Aflatoxin remains one of the major challenges facing farmers and consumers in the country, with more than 70 percent of Kenyans said to be getting exposed to this menace.
In February this year, Nuteez peanut was banned from the shelves by the Kenya Bureau of Standards (Kebs) after it was found to contain above the required levels of aflatoxin. The product has since been restored to the market after complying.
The approved maximum limit for the cancer-causing aflatoxin is 10 parts per billion.
Consuming food that is contaminated with this fungus exposes children to stunted growth, with scientists arguing that it can be linked to the cancer of the liver.

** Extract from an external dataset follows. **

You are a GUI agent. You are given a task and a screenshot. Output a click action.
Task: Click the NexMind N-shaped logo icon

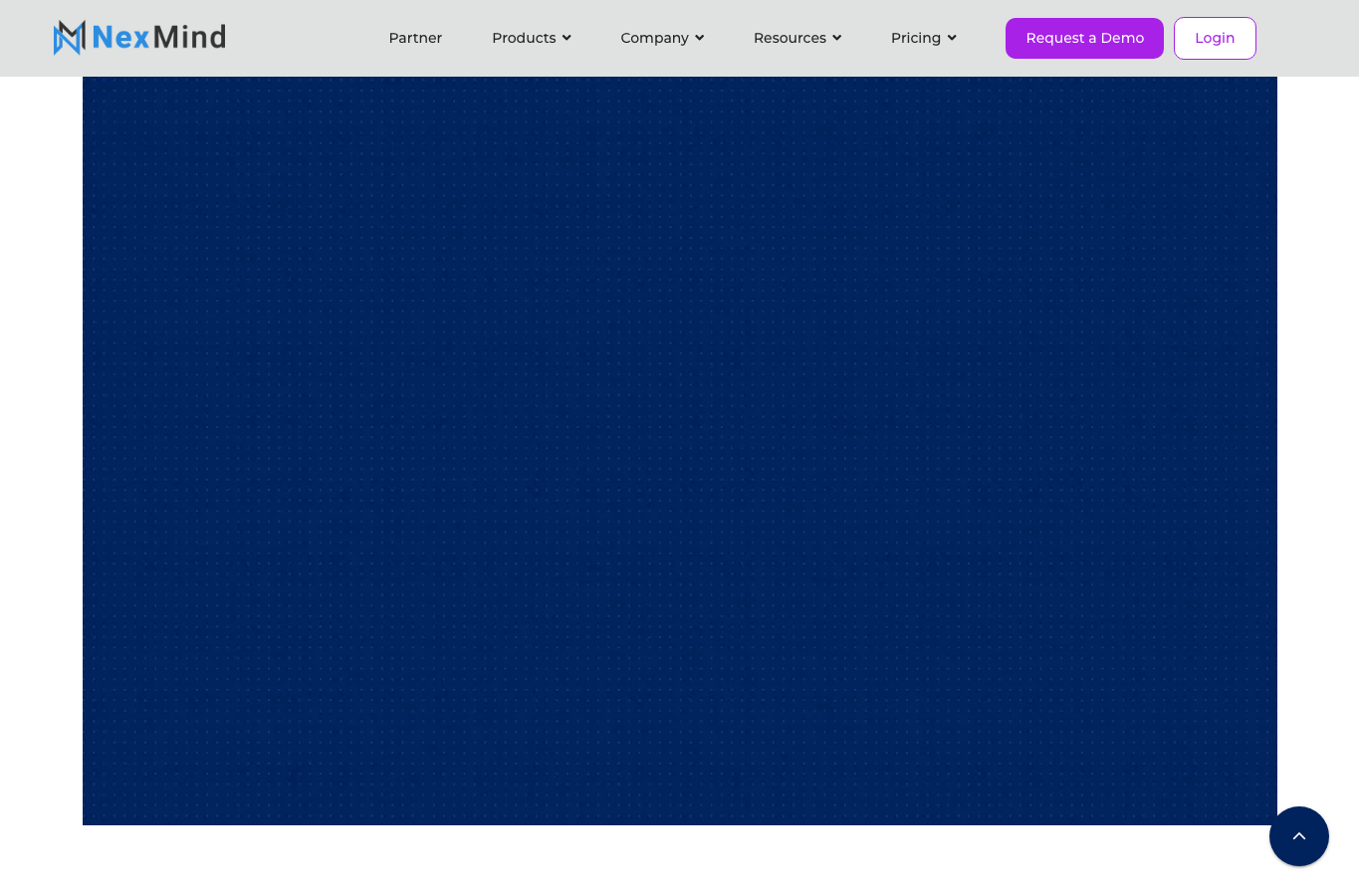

Human exposure occurs through breast milk, during weaning and consistently throughout an individual’s lifetime either by ingestion, coming into contact or inhalation. According to scientists, no level of exposure is considered safe.
According to Kenya Agricultural and Livestock Research Institute (Kalro) about 150 people from lower Eastern Kenya who consumed highly contaminated maize during the 2004 and 2005 cropping seasons died from the effects of aflatoxin. These were just some of the reported cases.
Eliud Kireger, the director-general of Kalro, says aflatoxin is rampant in lower eastern region and parts of Tana River County because of high humidity.
Aflatoxin, says Dr Kireger, is not just a risk to the health of Kenyans but it is also a threat to their economic wellbeing.
For instance, in Hola over 60 per cent of rice was rejected in 2013 after it was found to be having high levels of aflatoxin.
The move saw farmers who had been contracted by the World Food Programme to supply rice lose out on the market because of aflatoxin.
The fungus has also exposed Kenya, which is a food-deficit country, to being more food insecure given the amount of maize that is wasted annually as a result of this menace.
The government recently declared at least 2.3 million bags of maize unfit for human and livestock consumption and trade as a result of aflatoxin contamination, even as the country, still grapples with the shortage of maize.
Since 2010 the country has been losing maize at the national food reserves, much of it found to be contaminated by aflatoxin, making it unfit for human consumption.
However, hope is in the horizon following the establishment of a manufacturing plant for a bio-chemical that can be used to suppress the fungus.
The manufacturing plant for the bio-chemicalnamed Aflasafe KE01 was put up in Machakos by Kalro and international partners in 2015.
This project received funding from Bill & Melinda Gates Foundation and USAid, among other partners.
Kenya is the second country on the continent to have such a plant after Nigeria.
Aflasafe KE01, when applied to maize three weeks before flowering, reduces the aflatoxin contamination in the crop by 70 per cent.
The product costs Sh135 per kilo, with a two-kilo pack being enough to apply an acre of land.
“The adoption of this bio-control technology with other management practices by farmers will reduce aflatoxin contamination by over 70 per cent in maize and groundnut and increase crop value by at least five per cent,’’ Dr Kireger says.
Charity Mutegi, who has been instrumental in the innovation of this bio-chemical in Kenya and the 2013 winner of Borlaug Prize for field research and application, says adoption of this bio tool will go a long way in curbing this menace.
“If applied properly and combined with good agricultural practices, Aflasafe effectively controls aflatoxin during crop development and post-harvesting,’’ says Dr Mutegi, East Africa Aflasafe coordinator.
Dr Kireger said they had planned to supply Aflasafe alongside with other farm inputs this year in a countrywide rollout plan.
Kalro has also trained county chief executives on the importance of aflasafe, where to get it and the cost, noting that last year the Laikipia county government placed an order for six tons for its farmers.